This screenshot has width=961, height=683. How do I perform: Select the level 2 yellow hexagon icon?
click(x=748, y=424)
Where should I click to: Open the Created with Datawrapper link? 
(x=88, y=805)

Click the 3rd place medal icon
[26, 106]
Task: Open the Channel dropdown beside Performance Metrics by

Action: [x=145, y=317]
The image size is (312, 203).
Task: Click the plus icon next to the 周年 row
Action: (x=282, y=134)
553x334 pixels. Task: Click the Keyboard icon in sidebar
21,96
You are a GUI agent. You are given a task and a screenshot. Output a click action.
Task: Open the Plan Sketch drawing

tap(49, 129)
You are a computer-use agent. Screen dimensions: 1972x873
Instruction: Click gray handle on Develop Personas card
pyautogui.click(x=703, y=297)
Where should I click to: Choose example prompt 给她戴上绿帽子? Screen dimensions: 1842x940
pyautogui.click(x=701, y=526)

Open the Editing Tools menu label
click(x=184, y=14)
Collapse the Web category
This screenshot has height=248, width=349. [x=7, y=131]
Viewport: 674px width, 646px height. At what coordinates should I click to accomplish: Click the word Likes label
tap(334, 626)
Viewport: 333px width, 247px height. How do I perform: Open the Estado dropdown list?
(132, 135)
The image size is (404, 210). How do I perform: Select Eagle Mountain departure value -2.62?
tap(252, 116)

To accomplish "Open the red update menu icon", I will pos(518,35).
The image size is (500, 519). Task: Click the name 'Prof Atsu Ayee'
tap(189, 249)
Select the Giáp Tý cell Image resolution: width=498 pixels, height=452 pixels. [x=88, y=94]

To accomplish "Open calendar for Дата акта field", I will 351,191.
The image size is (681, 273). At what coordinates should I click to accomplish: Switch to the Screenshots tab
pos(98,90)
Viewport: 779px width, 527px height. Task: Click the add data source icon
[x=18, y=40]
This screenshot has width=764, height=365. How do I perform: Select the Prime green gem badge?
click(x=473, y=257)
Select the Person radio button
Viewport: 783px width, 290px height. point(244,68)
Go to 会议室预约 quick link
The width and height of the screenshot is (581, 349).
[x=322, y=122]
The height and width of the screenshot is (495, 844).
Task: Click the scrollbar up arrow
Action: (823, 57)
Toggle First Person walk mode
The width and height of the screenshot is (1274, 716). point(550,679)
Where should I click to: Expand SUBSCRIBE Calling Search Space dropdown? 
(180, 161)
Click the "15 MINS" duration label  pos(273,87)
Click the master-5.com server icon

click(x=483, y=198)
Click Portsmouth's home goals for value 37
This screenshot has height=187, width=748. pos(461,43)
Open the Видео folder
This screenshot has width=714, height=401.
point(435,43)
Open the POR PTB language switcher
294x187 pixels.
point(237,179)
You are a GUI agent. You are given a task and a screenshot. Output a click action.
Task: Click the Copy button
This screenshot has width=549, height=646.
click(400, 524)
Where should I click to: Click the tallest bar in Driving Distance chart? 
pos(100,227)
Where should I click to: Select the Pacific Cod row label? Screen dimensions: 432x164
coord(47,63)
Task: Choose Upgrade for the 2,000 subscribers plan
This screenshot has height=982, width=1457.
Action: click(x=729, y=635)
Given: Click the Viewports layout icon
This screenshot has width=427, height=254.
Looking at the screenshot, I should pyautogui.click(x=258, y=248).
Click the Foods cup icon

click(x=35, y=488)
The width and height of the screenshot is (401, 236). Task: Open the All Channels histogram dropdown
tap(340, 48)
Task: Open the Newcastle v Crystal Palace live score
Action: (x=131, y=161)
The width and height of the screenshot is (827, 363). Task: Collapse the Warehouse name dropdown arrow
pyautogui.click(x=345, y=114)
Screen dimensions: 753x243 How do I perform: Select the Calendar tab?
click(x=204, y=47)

+===+

Output every line of the listing exactly as written.

This screenshot has width=961, height=683. How do I perform: Select the level 2 yellow hexagon icon?
click(x=748, y=424)
Where should I click to: Open the Created with Datawrapper link? 
(x=88, y=805)

Click the 3rd place medal icon
[26, 106]
Task: Open the Channel dropdown beside Performance Metrics by

Action: [x=145, y=317]
The image size is (312, 203).
Task: Click the plus icon next to the 周年 row
Action: (x=282, y=134)
553x334 pixels. Task: Click the Keyboard icon in sidebar
21,96
You are a GUI agent. You are given a task and a screenshot. Output a click action.
Task: Open the Plan Sketch drawing

tap(49, 129)
You are a computer-use agent. Screen dimensions: 1972x873
Instruction: Click gray handle on Develop Personas card
pyautogui.click(x=703, y=297)
Where should I click to: Choose example prompt 给她戴上绿帽子? Screen dimensions: 1842x940
pyautogui.click(x=701, y=526)

Open the Editing Tools menu label
click(x=184, y=14)
Collapse the Web category
This screenshot has height=248, width=349. [x=7, y=131]
Viewport: 674px width, 646px height. At what coordinates should I click to accomplish: Click the word Likes label
tap(334, 626)
Viewport: 333px width, 247px height. How do I perform: Open the Estado dropdown list?
(132, 135)
The image size is (404, 210). How do I perform: Select Eagle Mountain departure value -2.62?
tap(252, 116)

To accomplish "Open the red update menu icon", I will pos(518,35).
The image size is (500, 519). Task: Click the name 'Prof Atsu Ayee'
tap(189, 249)
Select the Giáp Tý cell Image resolution: width=498 pixels, height=452 pixels. [x=88, y=94]

To accomplish "Open calendar for Дата акта field", I will 351,191.
The image size is (681, 273). At what coordinates should I click to accomplish: Switch to the Screenshots tab
pos(98,90)
Viewport: 779px width, 527px height. Task: Click the add data source icon
[x=18, y=40]
This screenshot has width=764, height=365. How do I perform: Select the Prime green gem badge?
click(x=473, y=257)
Select the Person radio button
Viewport: 783px width, 290px height. point(244,68)
Go to 会议室预约 quick link
The width and height of the screenshot is (581, 349).
[x=322, y=122]
The height and width of the screenshot is (495, 844).
Task: Click the scrollbar up arrow
Action: (823, 57)
Toggle First Person walk mode
The width and height of the screenshot is (1274, 716). point(550,679)
Where should I click to: Expand SUBSCRIBE Calling Search Space dropdown? 
(180, 161)
Click the "15 MINS" duration label  pos(273,87)
Click the master-5.com server icon

click(x=483, y=198)
Click Portsmouth's home goals for value 37
This screenshot has height=187, width=748. pos(461,43)
Open the Видео folder
This screenshot has width=714, height=401.
point(435,43)
Open the POR PTB language switcher
294x187 pixels.
point(237,179)
You are a GUI agent. You are given a task and a screenshot. Output a click action.
Task: Click the Copy button
This screenshot has width=549, height=646.
click(400, 524)
Where should I click to: Click the tallest bar in Driving Distance chart? 
pos(100,227)
Where should I click to: Select the Pacific Cod row label? Screen dimensions: 432x164
coord(47,63)
Task: Choose Upgrade for the 2,000 subscribers plan
This screenshot has height=982, width=1457.
Action: click(x=729, y=635)
Given: Click the Viewports layout icon
This screenshot has width=427, height=254.
Looking at the screenshot, I should pyautogui.click(x=258, y=248).
Click the Foods cup icon

click(x=35, y=488)
The width and height of the screenshot is (401, 236). Task: Open the All Channels histogram dropdown
tap(340, 48)
Task: Open the Newcastle v Crystal Palace live score
Action: (x=131, y=161)
The width and height of the screenshot is (827, 363). Task: Collapse the Warehouse name dropdown arrow
pyautogui.click(x=345, y=114)
Screen dimensions: 753x243 How do I perform: Select the Calendar tab?
click(x=204, y=47)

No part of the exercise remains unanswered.